**Extract**

  1. It's not that diversity need not be divisive; it's that it SHOULD not. It is, however sadly and unfortunately, human nature to be divisive. I know how judgmental I can be; the difference is that I strive to overcome it. Others do not; they embrace their hatred.

    I have been the "different" one, not because of sexuality but because of culture and skin color. It's difficult to be "different" when the world around you seems to be white or Christian or heterosexual. Those who can see past those things and rise above those things are the true winners.

  1. Trav,great posting. I did a Friday Flashback last week on Golch Central that was along a similar line of thought.I have a gay family friend,had several gay co-workers and for them to be treated any differnt that "strait" people is not in my volcabulary.

  1. Anonymous says:

    It is ghastly what they did to this young man, and sadly, many others before him, yet sadder still, more yet to come.

    I don't know why, but when I read your post my mind went to the Book of Ecclesiastes. Hatred is not new. Not one of us is the same as any other. Mankind as a whole has never yet been able to embrace our differences nor do I think it likely that we will. There is nothing new under the sun.

**Work request 1**
In the blog comments, what reason does the first commenter give for diversity being divisive even though it should not be?
**Work request 2**
From the blog comments, extract everything from "1. It's not" down to "embrace their hatred.".
**Work request 3**
Extend the blog comments on diversity and hatred, starting after the final sentence.

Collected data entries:
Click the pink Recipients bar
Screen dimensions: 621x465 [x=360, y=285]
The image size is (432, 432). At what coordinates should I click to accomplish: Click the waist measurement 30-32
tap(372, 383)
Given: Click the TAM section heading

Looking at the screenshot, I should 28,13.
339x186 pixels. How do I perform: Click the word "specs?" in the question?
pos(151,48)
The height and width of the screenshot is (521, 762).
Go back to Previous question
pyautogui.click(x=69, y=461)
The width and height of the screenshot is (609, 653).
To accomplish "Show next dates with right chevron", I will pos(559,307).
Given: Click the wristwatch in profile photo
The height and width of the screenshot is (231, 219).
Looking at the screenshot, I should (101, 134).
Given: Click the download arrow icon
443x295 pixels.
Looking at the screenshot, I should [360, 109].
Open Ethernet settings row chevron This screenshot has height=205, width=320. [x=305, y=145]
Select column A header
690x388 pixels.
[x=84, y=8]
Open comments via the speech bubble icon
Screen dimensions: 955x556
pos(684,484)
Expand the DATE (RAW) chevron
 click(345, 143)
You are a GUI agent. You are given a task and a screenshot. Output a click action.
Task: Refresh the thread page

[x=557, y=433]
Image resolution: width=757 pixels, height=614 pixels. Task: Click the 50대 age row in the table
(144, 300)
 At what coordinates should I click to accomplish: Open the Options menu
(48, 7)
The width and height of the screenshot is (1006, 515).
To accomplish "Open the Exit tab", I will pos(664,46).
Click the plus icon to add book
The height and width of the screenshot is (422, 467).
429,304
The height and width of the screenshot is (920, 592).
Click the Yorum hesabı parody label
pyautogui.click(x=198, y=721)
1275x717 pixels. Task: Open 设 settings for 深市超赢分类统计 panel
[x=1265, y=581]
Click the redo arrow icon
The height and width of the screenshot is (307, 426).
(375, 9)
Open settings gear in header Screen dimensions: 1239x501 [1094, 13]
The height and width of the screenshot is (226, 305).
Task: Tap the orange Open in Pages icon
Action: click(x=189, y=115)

**Answer 1**
The commenter says it is human nature to be divisive. They admit to being judgmental themselves but strive to overcome it, while others do not and instead embrace their hatred.

**Answer 2**
1. It's not that diversity need not be divisive; it's that it SHOULD not. It is, however sadly and unfortunately, human nature to be divisive. I know how judgmental I can be; the difference is that I strive to overcome it. Others do not; they embrace their hatred.

**Answer 3**
    "Vanity of vanities," says the Preacher, "Vanity of vanities! All is vanity." Ecclesiastes 1:1 (written by King Solomon, seeker of wisdom, about 1,000 years BC)

    That is not at all to say that I think we should not continue to try to embrace our differences. I do! However, I suppose that after 56 years of living I merely do not expect it to happen here on this earth.

  1. Travis, your words are spoken with love and compassion. Violation of privacy and the ultimate measure of meanness is the reason this beautiful young man died. There is no excuse for treating any person this way.

  1. Acceptance is one of the first things parents should teach their children. I always ask myself what if? I have taught my son that. And it shows.
    Great post once again Travis.
    <><

  1. Akelamalu says:

    This is a wonderful, thought provoking post Trav and I thank you for sharing it. x

  1. As a teenager growing up in the Bible belt I was convinced being gay was just wrong. Now I know how much biology plays a role, and I've met many gay folks who I get along with wonderfully. I realized they're not different after all. Good, bad, loving, and mean. There's all of that in more in every human being, no matter their orientation or race or whatever else there is.

  1. Cherie says:

    My heart bleeds for all the people that we don't hear about. It happens every day. It just doesn't usually make the news. And it's not just with homosexuals. It's anyone who is perceived to be "different." The mob mentality culls them out of the pack for "special" attention. The problem now is that we have the technology to make the act of public humiliation that much more public.

  1. I love your introspective days. Honest and raw. Universal thoughts.

    Clementi's story touched a nerve in so many. I can't stand the thought of this brilliant young man being in that much emotional pain. I hope he is at peace now...I wish he could still be here.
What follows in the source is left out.